1-Hukuk Usulü Muhakemeleri Yasanın 11. maddesi tereke aleyhine açılacak bütün davaların, ölenin ikametgahı mahkemesinde açılacağına ilişkindir. Bu maddeyi tamamlayıcı nitelikteki Medeni Yasanın 518. maddesinde yetkili mahkeme ölenin son ikametgahı mahkemesi olarak belirtilmiştir. 2675 S. Milletlerarası Özel Hukuk ve Usul Hukuku Yasanın 30. maddesi gereği, miras davaları ölenin hukukuna tabiidir. Miras bırakan Çankırı nüfusuna kayıtlıdır, ikametgahını naklettiğine ait bir iradesinin varlığı iddia ve ispat edilmemiştir. Nüfus Kanununun 4. maddesi gereği nüfusa kayıtlı bulunulan yer kanuni ikametgahıdır. Hukuk Usulü Muhakemeleri Yasanın 11. maddesi, Medeni Yasanın 518. maddesinde belirlenen yetki kesin yetkidir.

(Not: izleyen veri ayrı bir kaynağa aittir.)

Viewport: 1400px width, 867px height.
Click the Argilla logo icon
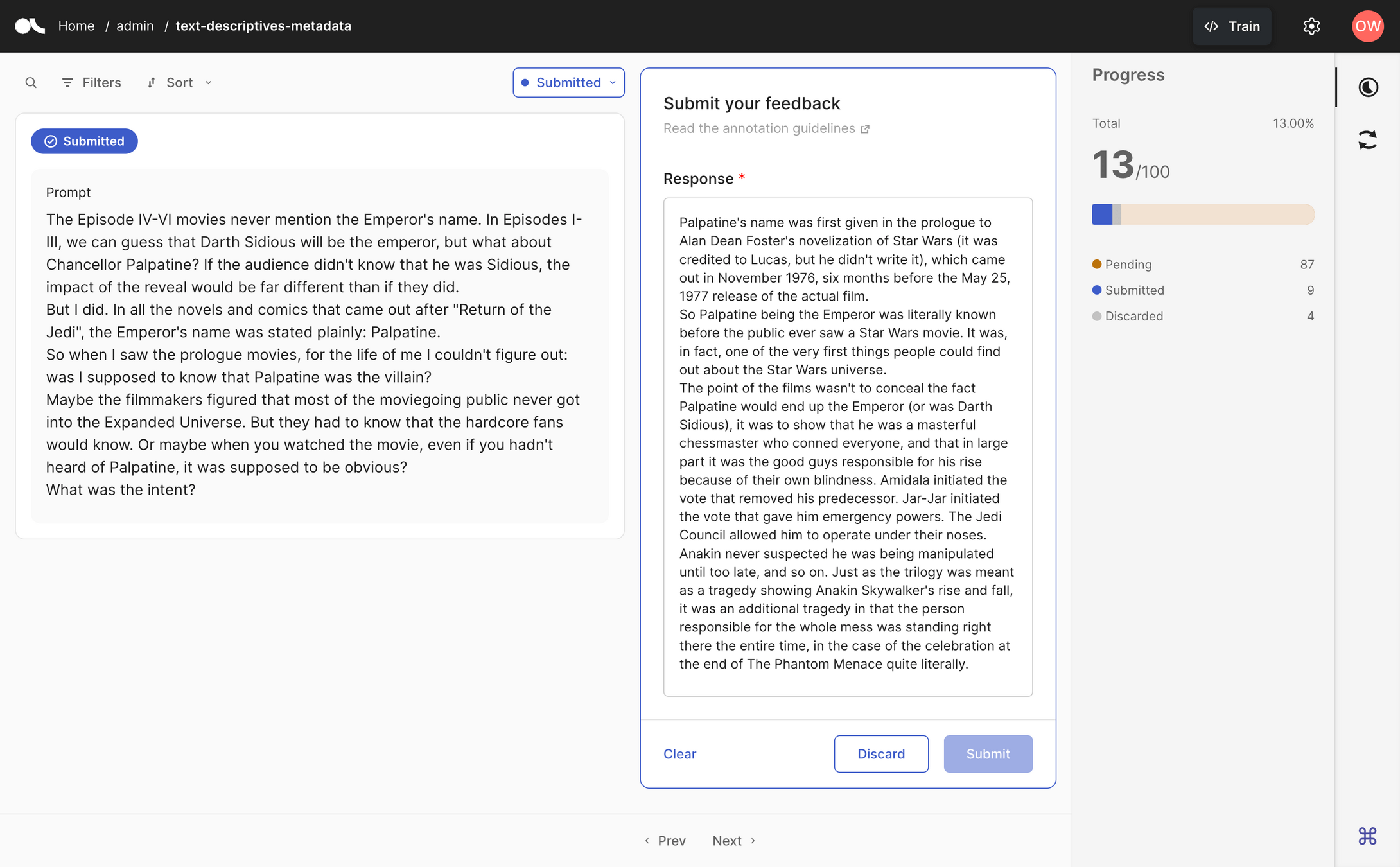click(30, 26)
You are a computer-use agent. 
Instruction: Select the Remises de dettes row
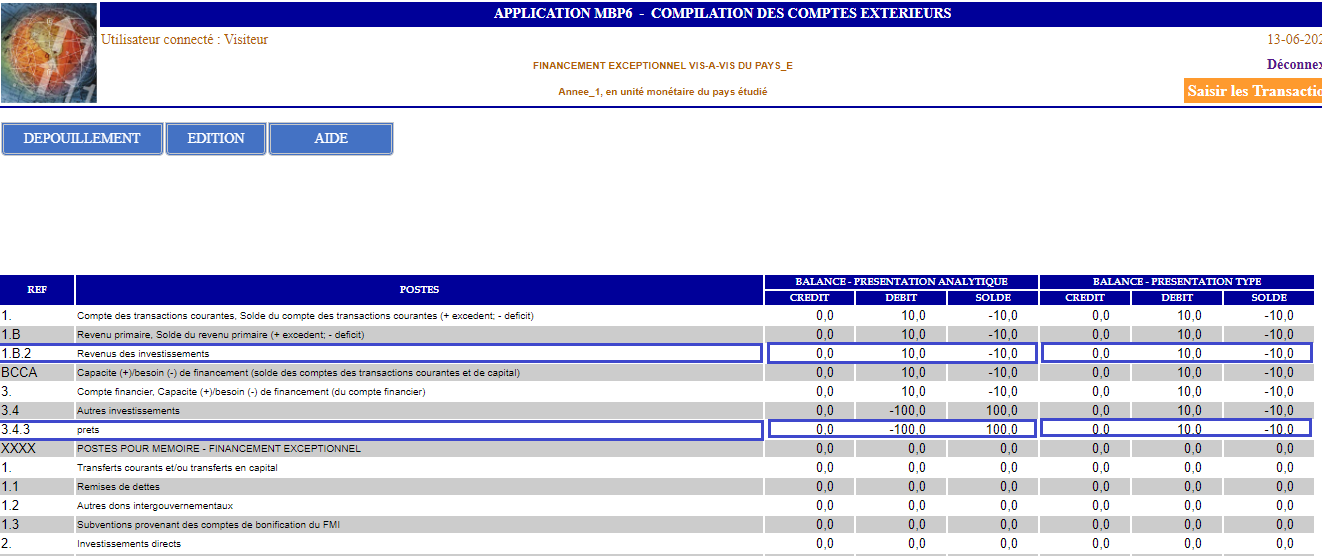coord(119,487)
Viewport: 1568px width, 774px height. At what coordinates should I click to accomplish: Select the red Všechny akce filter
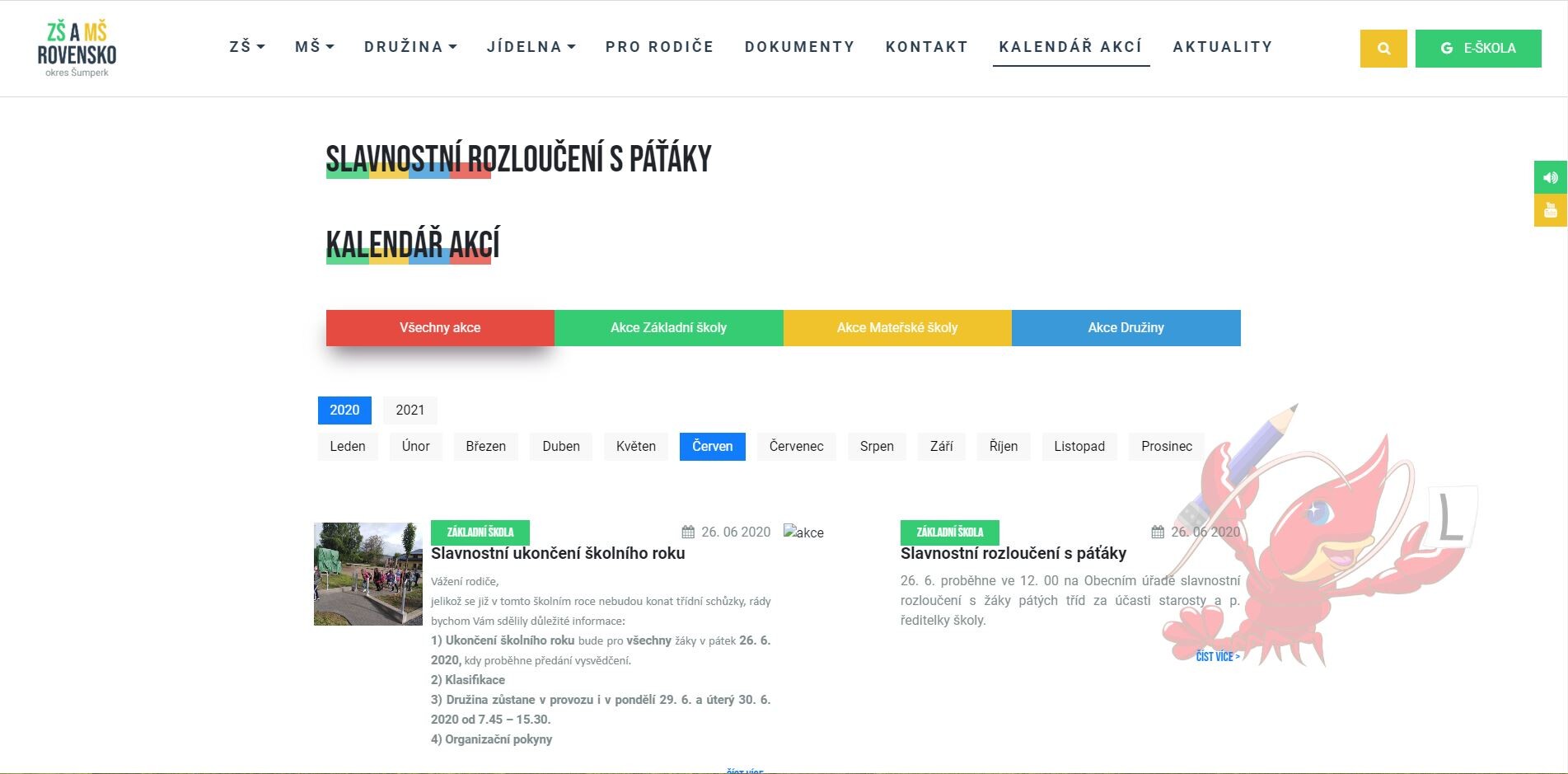coord(440,328)
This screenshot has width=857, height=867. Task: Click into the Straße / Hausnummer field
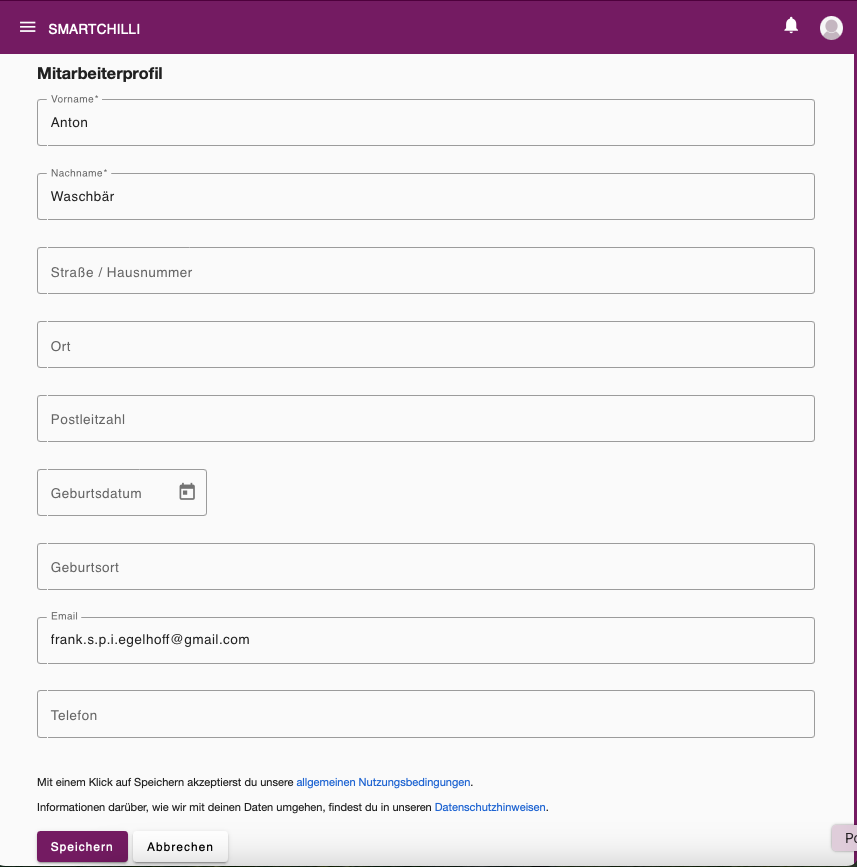tap(426, 271)
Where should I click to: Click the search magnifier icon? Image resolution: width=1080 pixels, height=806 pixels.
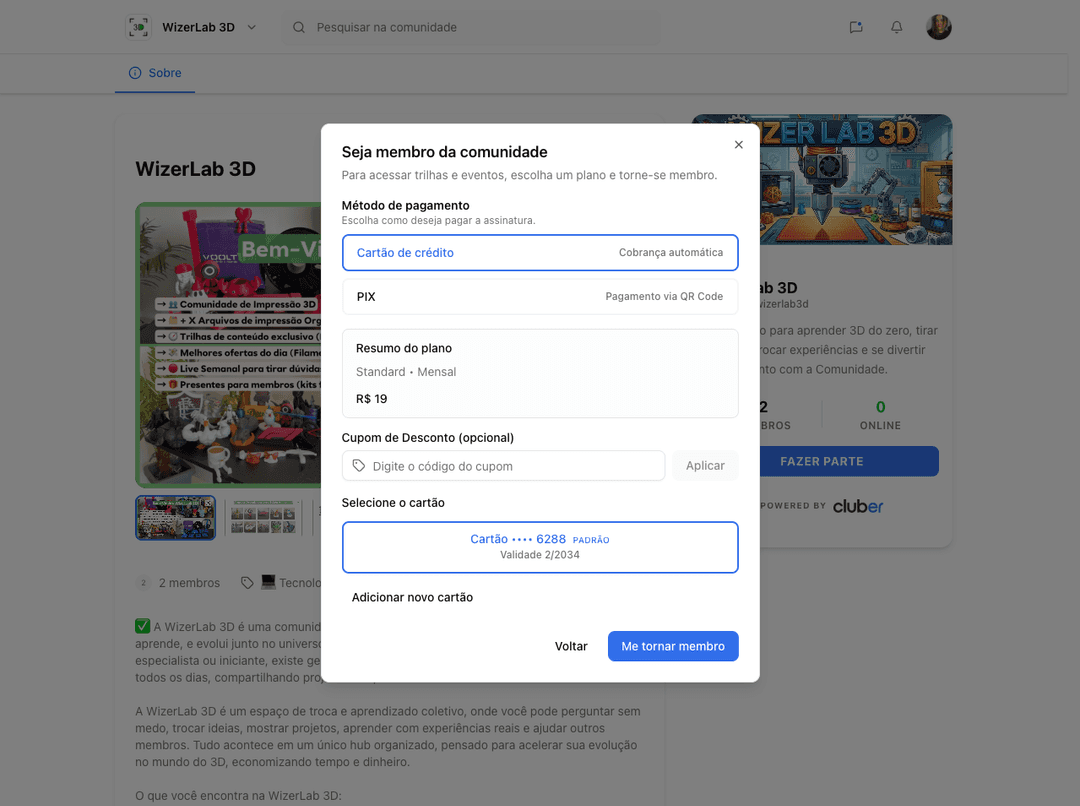point(299,27)
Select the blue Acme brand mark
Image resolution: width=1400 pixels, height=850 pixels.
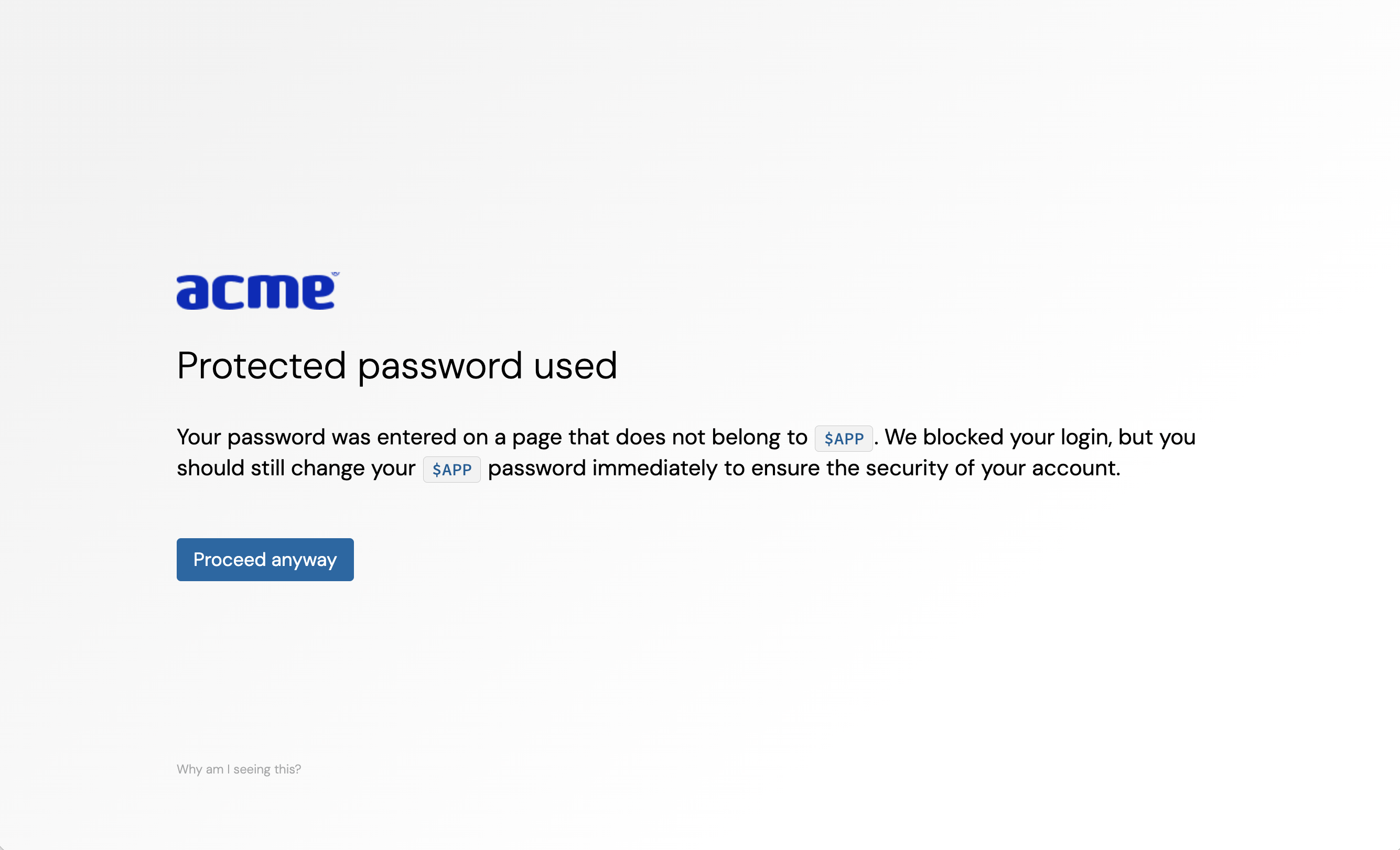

Mahkeme kesin yetkiyi doğrudan dikkate almak zorundadır. Bu kuralların dikkate alınmaması doğru bulunmamıştır.

2-Kabule göre de;

Davacı Romina´ya kendisini mirasçı seçen (mansup) el yazması vasiyetname Almanya´da noter aracılığı ile 3.3.1998 gününde tebliğ edilmiştir. Tebligat yapıldığı yer hukukuna tabidir. (MÖHUK. md. 6) Mirası red isteği 13.4.1938 gününde yapıldığına göre davanın süresinde olduğu Medeni Yasanın 546/son cümlesi gereği seçilmiş mirasçılar yönünden mirasın red süresi kendilerine yapılacak resmi tebligatla başlayacağı düşünülmeden davanın süresinde açılmadığından söz edilerek reddi doğru değildir.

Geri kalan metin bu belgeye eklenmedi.